Responsibility is owning your past.

If you have made a mistake, common decency requires that you:

  1. Admit the mistake was made. Stop making up new narratives to support or justify what you did.
  2. Account for the mistake, concretely, in detail  (as opposed to a general statement of “yes, mistakes were made” or sentimental statements of general regret or shame or any mere expression of emotion, detached from concrete actions). This account is not a list of punishable offenses, but rather a record of moral lessons that have been learned.
  3. Detail how you would avoid making the mistake in the future. Translate your theoretical lessons into practical terms. Reassure everyone that you are intellectually equipped to avoid repeating your mistakes.
  4. Make things right. This is not penance. It is evidence that you are not an escapist; that you have genuine integrity – that you integrate your past and your future,  your beliefs and your actions, your individual interests with the well-being of the society in which you live.
  5. Demonstrate that you take it very seriously that you must win back the trust of the people you inadvertently harmed. If you betrayed someone, or disrespected someone – you must show that you have learned to see differently, that you have learned to care about how someone else cares. You must humbly accept the social consequences of your mistake. This acceptance means caring about what others think of you and working to change it. You must ask for forgiveness and keep asking until you have been given it. If you think the simple act of asking for forgiveness discharges your duty you still have learned nothing. The forgiveness loop is closed when the forgiveness is  given.

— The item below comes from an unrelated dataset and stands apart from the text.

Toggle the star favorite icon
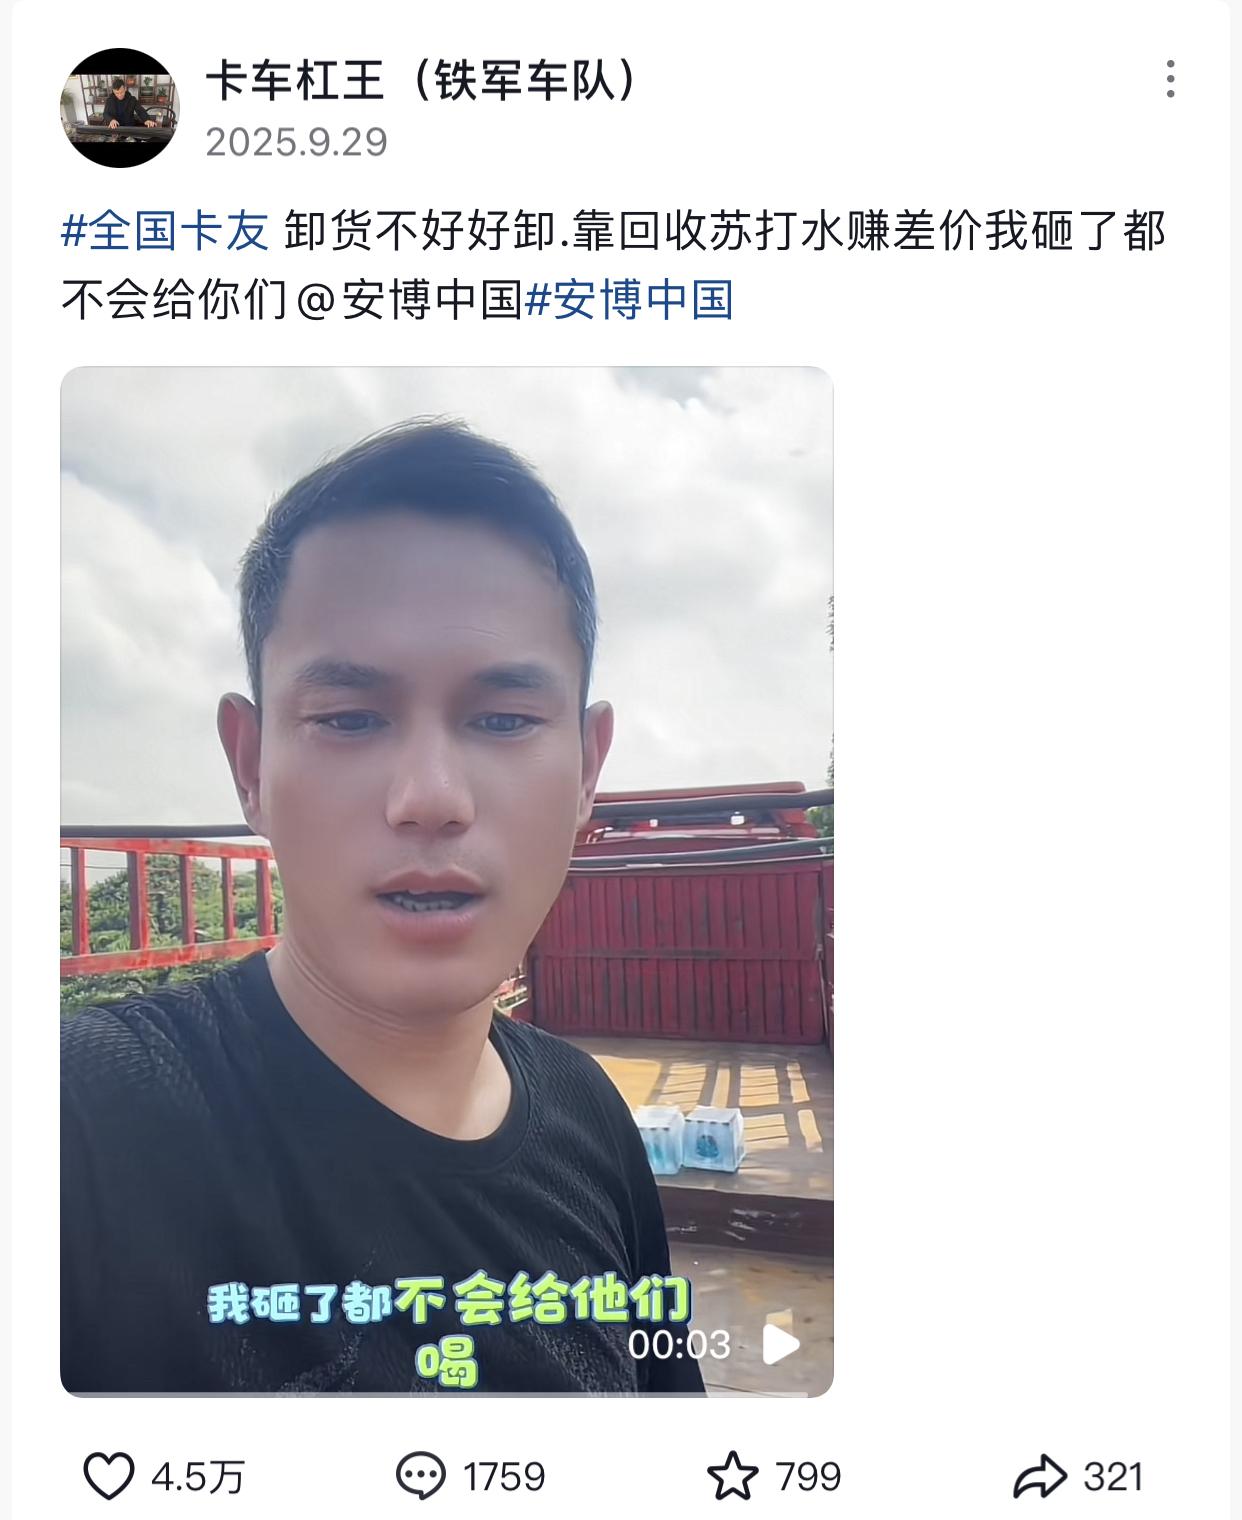 [x=732, y=1476]
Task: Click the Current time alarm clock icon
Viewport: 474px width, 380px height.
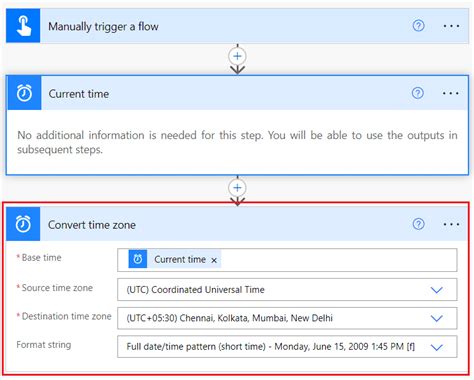Action: tap(24, 93)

The conservatives have a long road ahead of them if they wish to regain dialogue (through-Logos) with their neighbors/enemies. A long stretch of that road is the recovery of the desire to come to a mutually beneficial arrangement, rather than seeking out coercive means of control over the culture.

That road is the only road that leads to winning back any soul, conservative or liberal.

The soul of conservatism isn’t any one policy. It is responsibility, and it is responsibility alone that gives any body of policy real life.